Ce sont les bâtiments de l’université qui ont tracé les premiers axes du quartier impérial
Comme tout est à construire, ils ont même la chance de pouvoir participer à la conception des bâtiments universitaires, en fonction des besoins de leurs enseignements ! A l’époque, certes, seule la grande bourgeoisie allait à l’université. Mais les effectifs ont augmenté de manière significative jusqu’en 1914. L’Université de Strasbourg était florissante, avait une très bonne réputation, elle attirait les élites.
Et qu’est devenu ce modèle lors du retour à la France ?
En 1918, à la fin des hostilités, l’Université de Strasbourg a continué sur sa lancée... car il s’agissait maintenant pour la France de faire encore mieux que l’Allemagne ! Pour surpasser les Allemands, on a attiré des enseignants français de renom, comme les historiens Marc Bloch et Lucien Febvre qui ont créé à Strasbourg la revue des Annales d’histoire économique et sociale. L’Université de Strasbourg jouissait alors d’une situation matérielle unique en France et d’un environnement intellectuel remarquable par rapport aux autres universités françaises. Mais elle a fini, à la fin des années 1920, par être touchée par la crise économique et a dû réduire ses ambitions. Elle a souffert aussi d’une crise intellectuelle et morale, qui a attiré ses enseignants vers la capitale, vers la Sorbonne et le Collège de France.
Myriam Niss
Au cours du XIXe siècle, on observe une présence de plus en plus marquée des sciences expérimentales au seindes universités. Les collections universitaires témoignent de cette évolution des pratiques pédagogiques et de recherche.

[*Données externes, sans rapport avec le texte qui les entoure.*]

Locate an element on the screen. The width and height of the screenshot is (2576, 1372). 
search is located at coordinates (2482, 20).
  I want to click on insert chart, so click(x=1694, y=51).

« Pour cette exposition, les musées ont voulu prendre en compte les collections de l’université : c’était une belle opportunité de donner à voir à un large public ce patrimoine dispersé dans les différents instituts », explique Sébastien Soubiran, directeur-adjoint du Jardin des sciences et membre du comité scientifique de l’exposition. Rangés par thématique scientifique, les objets ont été sélectionnés aussi comme des œuvres d’art , pour leur esthétique : invertébrés marins de verre soufflés par les Blaschka (et acquis en 1890 par le directeur de l’Institut de zoologie), moulage d’un squelette complet de reptile marin (utilisé dans les travaux pratiques en amphithéâtre), modèle en plâtre de météorite présentant des traces de fusion et ayant servi de démonstration scientifique lors des cours de pétrographie, entre 1878 et 1885, modèles botaniques en papier mâché de Brendel, tirages en plâtre de sculptures grecques et romaines... « Ce n’est qu’un aperçu de collections très importantes, un extrait qui témoigne d’une mobilisation des savoirs et savoir-faire, d’innovations au service de la pédagogie et de la recherche et d’une imagination féconde qui a fait entrer les objets d’étude dans l’université, a su reproduire ce que l’on ne peut pas déplacer, par exemple les sites archéologiques, ou encore a su montrer de manière exhaustive la diversité de la nature... »
1880-1930 : à Strasbourg, une période de mutation, de création et d’élaboration d’un monde nouveau. Le dictionnaire culturel de Strasbourg 1880-1930 visite de façon quasi exhaustive les institutions, la vie sociale, la recherche, les arts et les acteurs culturels de cette époque fertile. Médecine, histoire, archéologie, physique quantique, en passant par la biologie, la sismologie ou encore la poésie, tous les domaines de la culture et de la connaissance sont explorés au fil de 750 notices, souvent illustrées, proposées par 150 auteurs sous la direction de Roland Recht et de Jean-Claude Richez, avec la collaboration d’Isabelle Laboulais.